---------- The records

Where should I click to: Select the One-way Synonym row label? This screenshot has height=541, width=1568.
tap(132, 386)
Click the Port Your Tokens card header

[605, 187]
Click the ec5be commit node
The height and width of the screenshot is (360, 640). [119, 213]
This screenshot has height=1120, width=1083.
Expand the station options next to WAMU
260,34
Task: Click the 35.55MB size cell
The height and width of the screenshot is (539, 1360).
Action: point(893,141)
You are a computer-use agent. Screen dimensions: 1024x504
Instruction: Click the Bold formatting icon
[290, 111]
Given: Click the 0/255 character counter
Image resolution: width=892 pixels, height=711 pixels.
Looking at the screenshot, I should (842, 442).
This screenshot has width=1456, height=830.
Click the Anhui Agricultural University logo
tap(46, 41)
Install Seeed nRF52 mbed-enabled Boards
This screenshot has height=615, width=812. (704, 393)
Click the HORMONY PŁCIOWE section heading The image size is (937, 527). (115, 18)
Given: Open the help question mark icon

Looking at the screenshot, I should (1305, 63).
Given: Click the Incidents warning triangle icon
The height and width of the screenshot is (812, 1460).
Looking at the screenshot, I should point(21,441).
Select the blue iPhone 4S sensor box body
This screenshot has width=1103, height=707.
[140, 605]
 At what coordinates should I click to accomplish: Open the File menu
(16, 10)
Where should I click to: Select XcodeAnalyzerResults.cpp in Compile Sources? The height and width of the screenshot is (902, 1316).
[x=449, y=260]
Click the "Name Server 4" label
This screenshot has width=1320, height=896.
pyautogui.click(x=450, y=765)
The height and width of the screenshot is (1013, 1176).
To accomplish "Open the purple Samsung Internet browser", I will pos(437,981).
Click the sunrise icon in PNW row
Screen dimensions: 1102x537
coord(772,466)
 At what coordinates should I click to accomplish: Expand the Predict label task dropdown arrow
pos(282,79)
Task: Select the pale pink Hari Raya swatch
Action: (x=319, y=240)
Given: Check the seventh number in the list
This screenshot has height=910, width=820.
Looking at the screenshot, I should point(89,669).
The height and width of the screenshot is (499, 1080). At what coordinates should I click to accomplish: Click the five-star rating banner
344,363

--------------------

### Exercise instructions
Set down, exactly as written, each line of the data from its opening line through the one containing "Given: Click the Incidents". Output nothing more.

### Exercise result
Where should I click to: Select the One-way Synonym row label? This screenshot has height=541, width=1568.
tap(132, 386)
Click the Port Your Tokens card header

[605, 187]
Click the ec5be commit node
The height and width of the screenshot is (360, 640). [119, 213]
This screenshot has height=1120, width=1083.
Expand the station options next to WAMU
260,34
Task: Click the 35.55MB size cell
The height and width of the screenshot is (539, 1360).
Action: point(893,141)
You are a computer-use agent. Screen dimensions: 1024x504
Instruction: Click the Bold formatting icon
[290, 111]
Given: Click the 0/255 character counter
Image resolution: width=892 pixels, height=711 pixels.
Looking at the screenshot, I should (842, 442).
This screenshot has width=1456, height=830.
Click the Anhui Agricultural University logo
tap(46, 41)
Install Seeed nRF52 mbed-enabled Boards
This screenshot has height=615, width=812. (704, 393)
Click the HORMONY PŁCIOWE section heading The image size is (937, 527). (115, 18)
Given: Open the help question mark icon

Looking at the screenshot, I should (1305, 63).
Given: Click the Incidents warning triangle icon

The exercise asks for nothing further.